Writing is what happens at the end of a very strange series of activities. The more we tense up thinking the only moments that count are the ones at the end, we never make it to the bit where we do the writing in the first place. And before you freak out and worry that this is giving people permission to just stare out of the window for the rest of their lives and never get on with That Book They've Always Wanted To Write...

I shrug. I'm going to turn 45 this year and I'm all for staring out of the window. It's no less valid or meaningful, and it can be very beautiful way to spend your time indeed.

Character

I'm thinking about putting some of this material into Amnar. Whenever I'm knocked out by executive dysfunction, when I can't plan, when I show up for meetings ten minutes late or not at all, it's a reminder that not everybody is able-bodied or able-minded and even if you get brain fog every other day for the rest of your life, maybe you deserve to have a story with your lived experience in it.

And don't tell me it won't be exciting. Life without executive function in a world that's all about planning is one hell of a rollercoaster ride, let me tell you!

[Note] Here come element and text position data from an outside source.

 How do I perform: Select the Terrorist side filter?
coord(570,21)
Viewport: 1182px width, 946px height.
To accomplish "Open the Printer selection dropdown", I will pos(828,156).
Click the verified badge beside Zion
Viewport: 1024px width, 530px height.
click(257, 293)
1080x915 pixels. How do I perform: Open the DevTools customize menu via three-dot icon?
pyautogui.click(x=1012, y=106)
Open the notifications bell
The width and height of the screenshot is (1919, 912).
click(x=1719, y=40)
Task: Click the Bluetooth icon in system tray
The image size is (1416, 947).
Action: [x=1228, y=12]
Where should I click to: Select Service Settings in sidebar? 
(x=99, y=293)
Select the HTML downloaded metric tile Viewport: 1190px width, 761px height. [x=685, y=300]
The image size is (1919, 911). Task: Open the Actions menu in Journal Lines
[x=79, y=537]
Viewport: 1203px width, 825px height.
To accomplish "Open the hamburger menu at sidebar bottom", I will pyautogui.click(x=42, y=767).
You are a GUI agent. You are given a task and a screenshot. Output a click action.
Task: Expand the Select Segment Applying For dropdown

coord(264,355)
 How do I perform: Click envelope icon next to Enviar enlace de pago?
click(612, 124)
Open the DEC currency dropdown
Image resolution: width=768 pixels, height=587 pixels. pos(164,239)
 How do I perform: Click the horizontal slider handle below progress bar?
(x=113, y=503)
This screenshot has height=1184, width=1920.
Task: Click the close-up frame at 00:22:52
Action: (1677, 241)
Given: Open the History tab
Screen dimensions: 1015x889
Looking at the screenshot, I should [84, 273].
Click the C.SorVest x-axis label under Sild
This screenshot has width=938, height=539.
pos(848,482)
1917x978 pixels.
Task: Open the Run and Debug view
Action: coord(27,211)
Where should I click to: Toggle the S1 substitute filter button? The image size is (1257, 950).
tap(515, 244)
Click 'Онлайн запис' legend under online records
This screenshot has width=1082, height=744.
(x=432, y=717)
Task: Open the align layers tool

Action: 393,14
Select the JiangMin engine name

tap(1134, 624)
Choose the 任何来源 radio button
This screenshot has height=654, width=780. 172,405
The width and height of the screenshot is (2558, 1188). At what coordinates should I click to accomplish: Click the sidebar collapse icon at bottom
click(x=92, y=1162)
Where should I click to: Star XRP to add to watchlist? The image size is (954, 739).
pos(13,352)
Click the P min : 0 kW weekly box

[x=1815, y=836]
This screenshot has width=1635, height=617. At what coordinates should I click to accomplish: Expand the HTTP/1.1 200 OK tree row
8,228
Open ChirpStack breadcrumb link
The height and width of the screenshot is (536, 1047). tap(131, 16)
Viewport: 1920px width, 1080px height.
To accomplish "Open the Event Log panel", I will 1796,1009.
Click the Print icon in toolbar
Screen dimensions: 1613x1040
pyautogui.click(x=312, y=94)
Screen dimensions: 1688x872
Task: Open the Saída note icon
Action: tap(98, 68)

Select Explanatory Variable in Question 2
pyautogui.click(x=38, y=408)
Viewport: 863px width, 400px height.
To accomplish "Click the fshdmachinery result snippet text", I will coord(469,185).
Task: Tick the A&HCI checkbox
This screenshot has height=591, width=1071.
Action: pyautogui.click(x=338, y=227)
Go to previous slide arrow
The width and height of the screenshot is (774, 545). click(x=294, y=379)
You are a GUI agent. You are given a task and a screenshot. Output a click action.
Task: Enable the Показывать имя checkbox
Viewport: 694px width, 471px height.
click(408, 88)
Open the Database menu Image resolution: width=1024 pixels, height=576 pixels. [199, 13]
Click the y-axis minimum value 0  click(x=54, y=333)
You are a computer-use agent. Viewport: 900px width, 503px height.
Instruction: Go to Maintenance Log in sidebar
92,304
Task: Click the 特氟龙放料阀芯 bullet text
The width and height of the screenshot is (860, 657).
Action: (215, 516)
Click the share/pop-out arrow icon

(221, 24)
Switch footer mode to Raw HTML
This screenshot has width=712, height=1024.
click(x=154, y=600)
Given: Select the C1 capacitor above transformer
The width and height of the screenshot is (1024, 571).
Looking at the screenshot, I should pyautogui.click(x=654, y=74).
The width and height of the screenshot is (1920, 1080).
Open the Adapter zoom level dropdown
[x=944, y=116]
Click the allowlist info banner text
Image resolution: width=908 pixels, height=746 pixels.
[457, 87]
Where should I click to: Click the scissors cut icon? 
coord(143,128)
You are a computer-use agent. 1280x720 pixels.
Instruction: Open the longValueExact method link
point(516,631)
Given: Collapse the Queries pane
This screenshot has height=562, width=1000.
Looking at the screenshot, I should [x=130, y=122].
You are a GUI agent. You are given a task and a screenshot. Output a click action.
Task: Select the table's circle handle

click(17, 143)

Ha!

So that's it.

This is all for now, because I'm writing this late and I'm only just recovering from a very long day that ended with me getting what turned out to be worryingly strong glue on my fingertips. But this is the reality of the process of editing (and writing) in the world right now. At least, it is if you're neurodivergent or have a chronic illness, or both. You're going to show up some days in a fog.

Sometimes, you just have to appreciate the fog.


*Also, for all those jobs I was paid the princely sum of £1 something or other an hour because these were the days before guaranteed minimum wage.